Vous souhaitez monter un projet européen en tant que coordinateur. Bravo, vous avez du courage ! Avez-vous réfléchi aux critères pour trouver LA personne qui va pouvoir gérer tout ça ? Etre coordinateur de projet européen ou transfrontalier, c’est en effet être un mouton à 5 pattes…. J’espère que cet article vous aidera à mettre vos besoins au clair afin de recruter la personne adéquate – ou déléguer certaines missions à des consultants éventuellement. Ces conseils sont bien sûr valables pour des consortia de toute taille et pour tous les programmes !
Le coordinateur de projet doit en effet maitriser les règles d’animation d’un groupe, avec tout ce que cela implique en matière de différences dans les attentes vis-à-vis du projet, le niveau d’implication des différents partenaires, etc.
Il devra savoir s’imposer avec douceur et mener le projet « d’une main de fer dans un gant de velours » pour arriver à faire avancer les choses dans les délais imposés, face aux retards des uns, au silence des autres malgré de multiples relances, … Il devra savoir expliquer la même chose de plusieurs façons, parfois à plusieurs interlocuteurs différents dans la même structure.
S’agissant d’un projet européen, le/la coordinateur (trice) doit aussi savoir gérer les différences culturelles, par exemple en matière d’animation de réunions. Ainsi, si les déjeuners ou les pauses café font partie intégrante de la journée de travail pour les Français, qui règlent parfois de vrais problèmes dans ces moments-là, ce n’est pas toujours compris ainsi dans les autres cultures qui peuvent les considérer comme une « perte de temps » (je cite ici une partenaire allemande qui se reconnaîtra peut-être…).
Toujours sur ce thème, le porteur d’un projet transfrontalier (ou européen) doit savoir tenir compte des différences d’organisation interne de ses partenaires : quel est la procédure de validation des documents chez chacun, quel est le délai ? Quelles sont les conséquences sur la bonne mise en œuvre du projet ? Est-il possible de contourner ces règles ou pas du tout ? Par exemple, si vous êtes une collectivité locale française, il peut être utile d’expliquer à vos partenaires européens que vous ne pouvez pas, en principe, faire signer de document engageant la collectivité avant un vote en instance délibérative (conseil municipal, commission permanente, …) – et qu’il faut donc disposer de ce document très tôt, en fonction de vos délais internes de validation (dans certaines collectivités, cela peut nécessiter 3 ou 4 mois). Inversement, cela peut valoir la peine de savoir que dans telle collectivité étrangère, la signature de l’équivalent du DGS vaut engagement et que vous n’avez pas besoin d’attendre un vote formel en conseil délibérant.

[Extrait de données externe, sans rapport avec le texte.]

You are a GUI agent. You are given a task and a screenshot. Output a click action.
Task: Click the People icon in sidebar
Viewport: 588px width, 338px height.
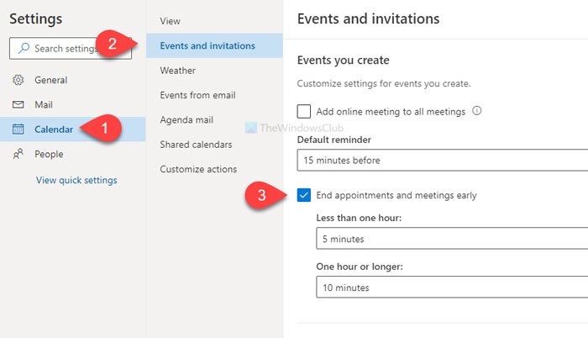coord(18,154)
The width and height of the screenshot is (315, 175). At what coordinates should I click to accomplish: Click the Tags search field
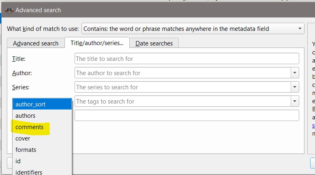point(182,102)
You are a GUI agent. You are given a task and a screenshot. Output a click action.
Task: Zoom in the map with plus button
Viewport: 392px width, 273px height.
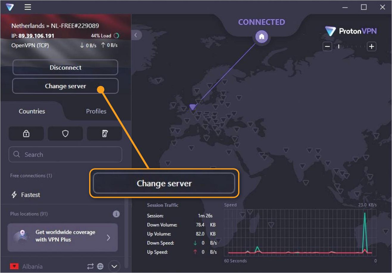coord(371,47)
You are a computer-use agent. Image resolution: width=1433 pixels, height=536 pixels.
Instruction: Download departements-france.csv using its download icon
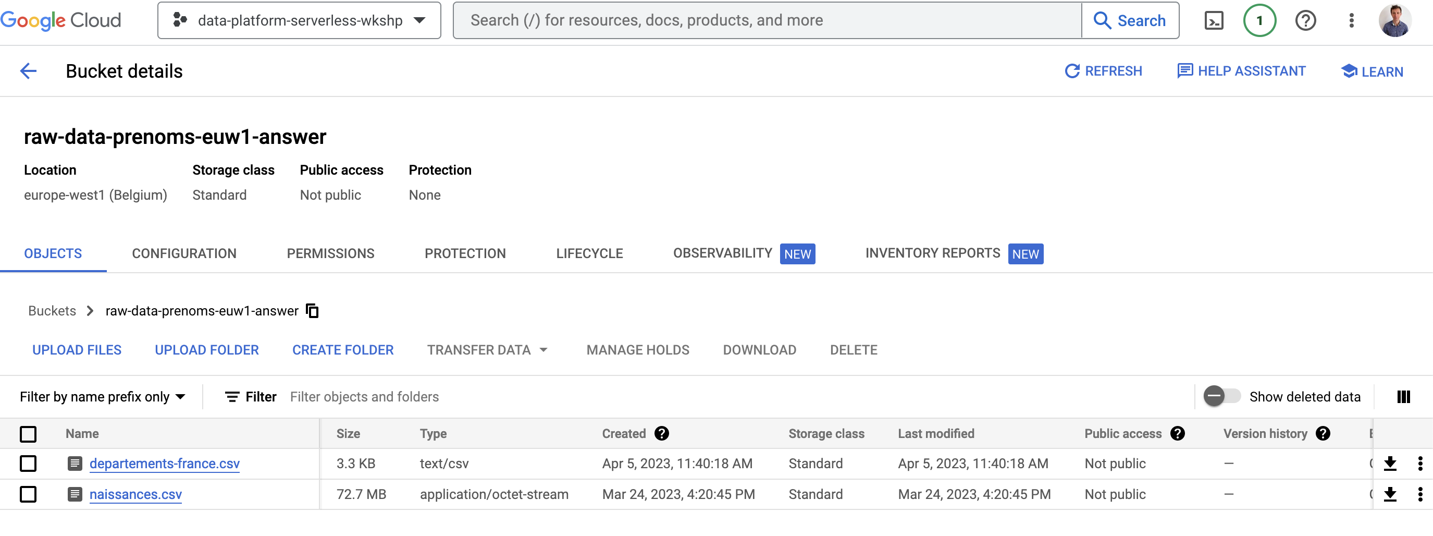[1390, 463]
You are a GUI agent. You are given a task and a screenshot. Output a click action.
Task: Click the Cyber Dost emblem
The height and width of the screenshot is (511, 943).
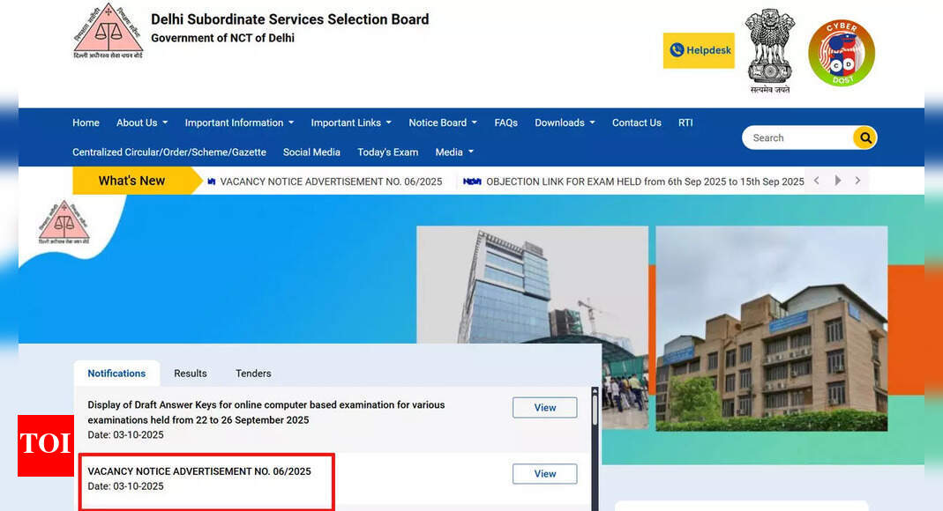[x=841, y=53]
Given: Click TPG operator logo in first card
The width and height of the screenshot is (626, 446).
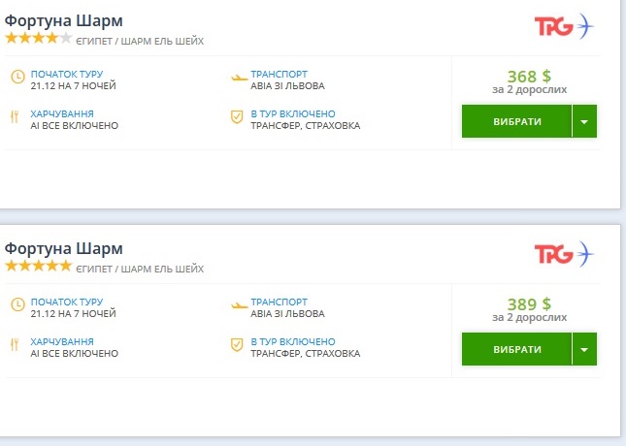Looking at the screenshot, I should pyautogui.click(x=563, y=26).
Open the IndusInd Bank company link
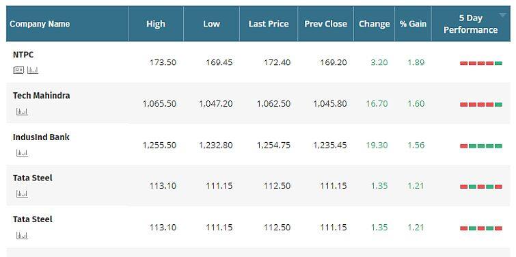 [41, 137]
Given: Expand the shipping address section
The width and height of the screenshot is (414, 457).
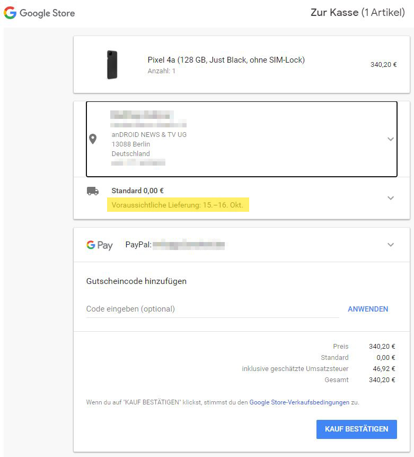Looking at the screenshot, I should click(x=391, y=139).
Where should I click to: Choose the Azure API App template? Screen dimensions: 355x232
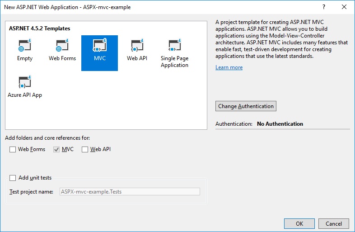25,87
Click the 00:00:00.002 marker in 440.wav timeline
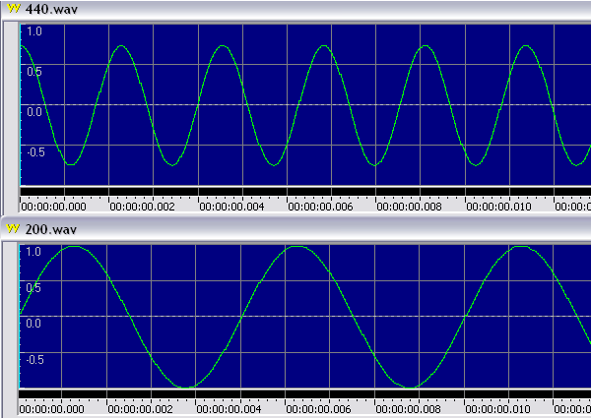This screenshot has width=591, height=418. [142, 207]
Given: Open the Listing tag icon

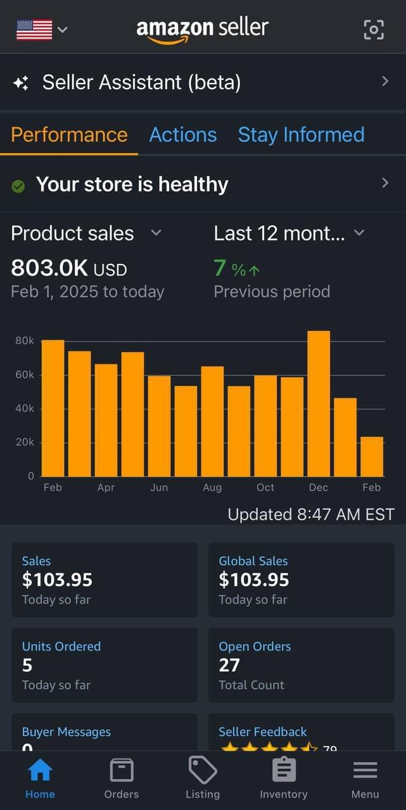Looking at the screenshot, I should pos(203,771).
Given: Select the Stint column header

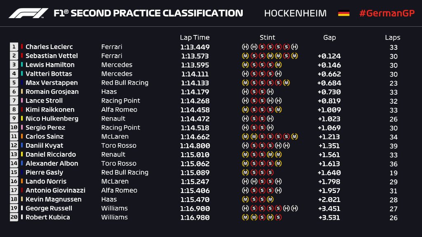Looking at the screenshot, I should [x=267, y=37].
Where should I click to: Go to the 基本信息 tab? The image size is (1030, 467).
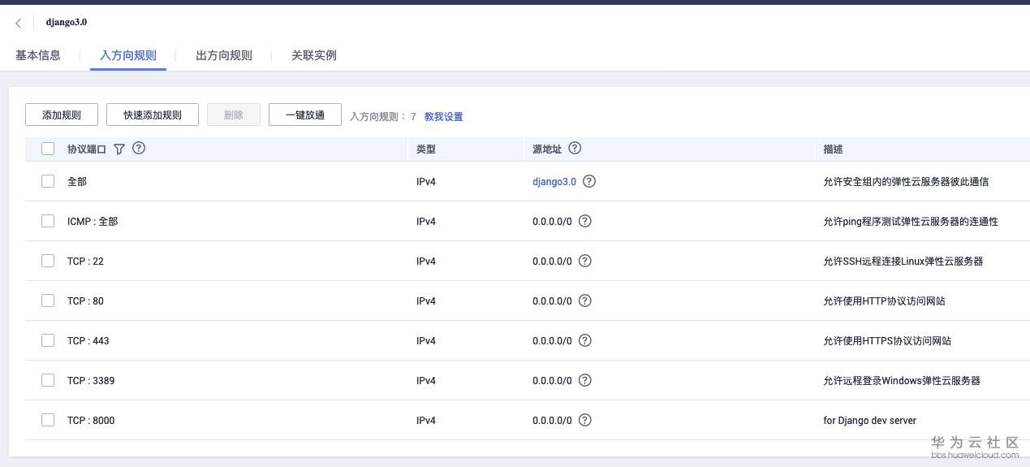pos(38,56)

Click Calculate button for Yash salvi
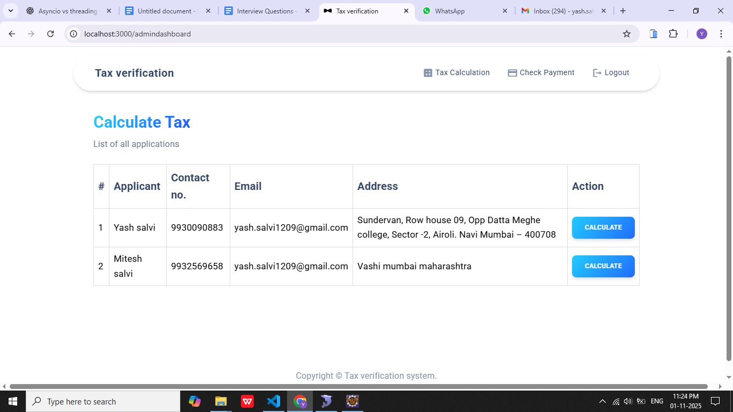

Deuxièmement – et cela pourrait même être la première condition –le (ou la) coordinateur(trice) doit aussi connaître les modalités de gestion des fonds européens dans son programme : règles d’éligibilité des dépenses, règles des marchés publics, règles concernant les pièces justificatives de dépenses acceptées – au niveau du programme, voire dans les différents pays concernés.
Il ou elle doit également connaître les procédures du programme, telles que les règles de présentation des demandes de paiement et des rapports d’exécution (format, délai, …). Par exemple, il ou elle doit maîtriser le logiciel de saisie en ligne qui est désormais monnaie courante dans de nombreux programmes (Synergie-CTE pour les programmes INTERREG gérés par des structures françaises).

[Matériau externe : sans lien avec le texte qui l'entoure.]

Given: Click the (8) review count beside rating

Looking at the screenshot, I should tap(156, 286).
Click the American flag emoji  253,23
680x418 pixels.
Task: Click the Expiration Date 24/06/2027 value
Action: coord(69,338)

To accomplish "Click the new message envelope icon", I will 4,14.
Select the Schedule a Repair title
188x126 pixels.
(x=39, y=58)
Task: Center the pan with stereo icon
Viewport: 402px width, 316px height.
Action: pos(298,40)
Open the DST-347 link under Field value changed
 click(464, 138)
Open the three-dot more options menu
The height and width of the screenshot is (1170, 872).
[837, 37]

S’agissant de fonds européens, il doit maîtriser les règles d’encadrement des marchés publics de votre pays – et ce, même si vous pensez que vous n’y êtes pas soumis. En effet, tout bénéficiaire de fonds européens, même une structure privée, doit en principe appliquer les règles de la commande publique (afin de garantir une vraie concurrence et donc une bonne gestion des fonds publics – je n’émets pas d’opinion personnelle sur le bien-fondé de cette règle, je la rappelle juste…).
Troisième point, tout aussi important : Il doit être parfaitement bilingue, si vous menez un projet transfrontalier, ou maîtriser l’anglais, si vous êtes sur un programme européen – et bien sûr, à l’oral comme à l’écrit.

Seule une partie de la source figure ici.